Directions for this task
Format every line of the rows below as a numbered list, skipping blank lines. Leave the pictures out of your answer.

[Records taken from a pointing dataset]

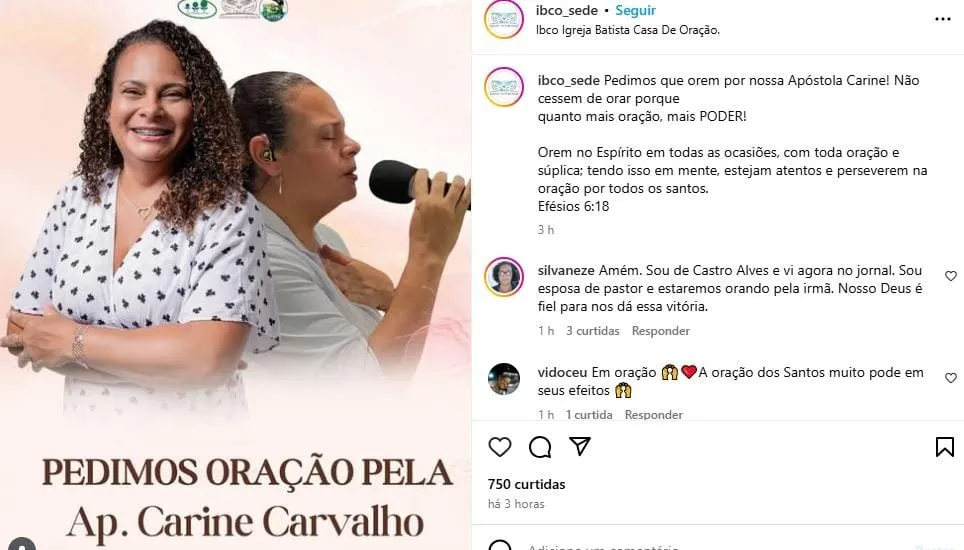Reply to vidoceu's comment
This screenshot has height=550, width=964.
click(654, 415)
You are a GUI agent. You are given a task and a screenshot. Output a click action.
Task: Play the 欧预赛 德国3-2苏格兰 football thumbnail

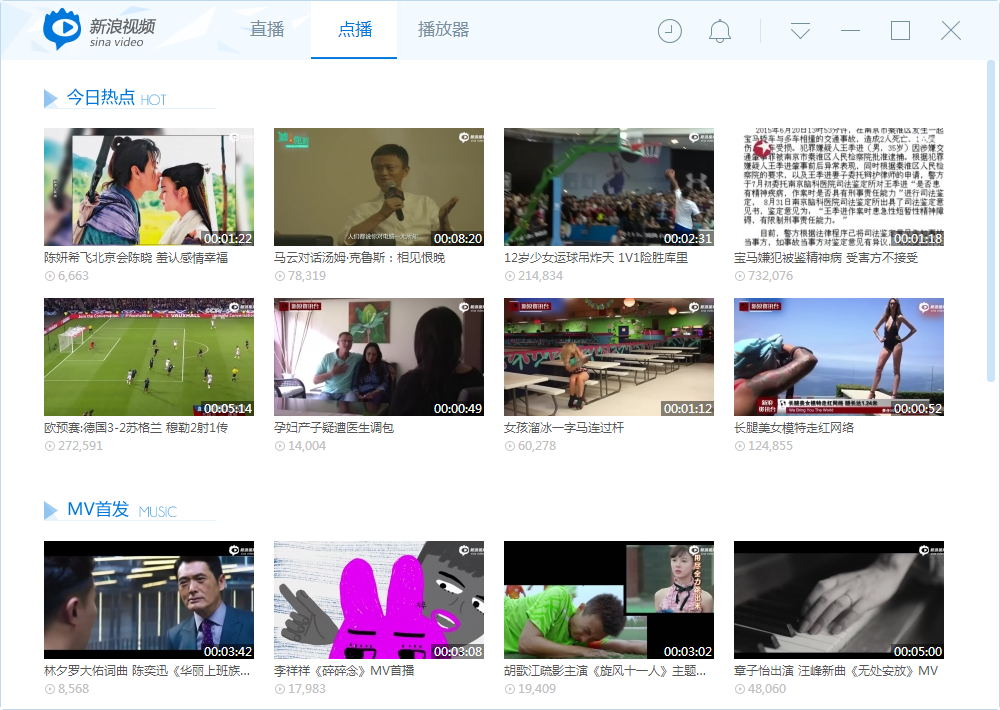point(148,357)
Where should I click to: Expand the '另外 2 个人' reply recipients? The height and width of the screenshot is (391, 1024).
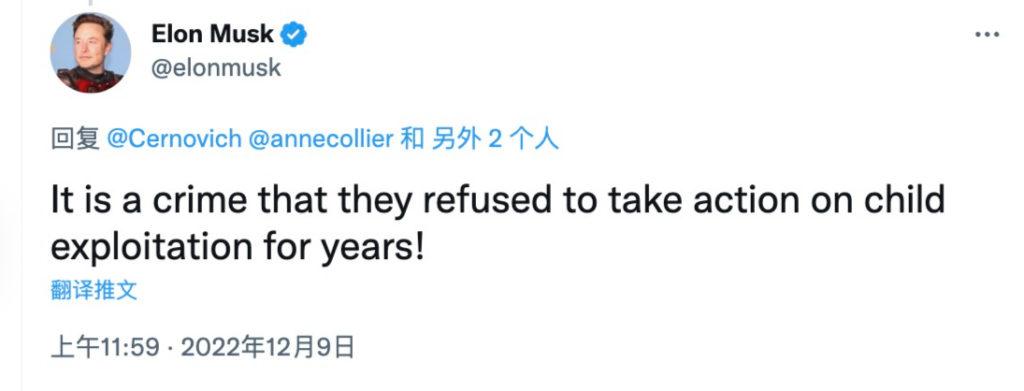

Exercise result
1. Reply to vidoceu's comment
2. This screenshot has height=550, width=964.
3. click(654, 415)
4. You are a GUI agent. You are given a task and a screenshot. Output a click action.
5. Task: Play the 欧预赛 德国3-2苏格兰 football thumbnail
6. point(148,357)
7. Where should I click to: Expand the '另外 2 个人' reply recipients? The height and width of the screenshot is (391, 1024).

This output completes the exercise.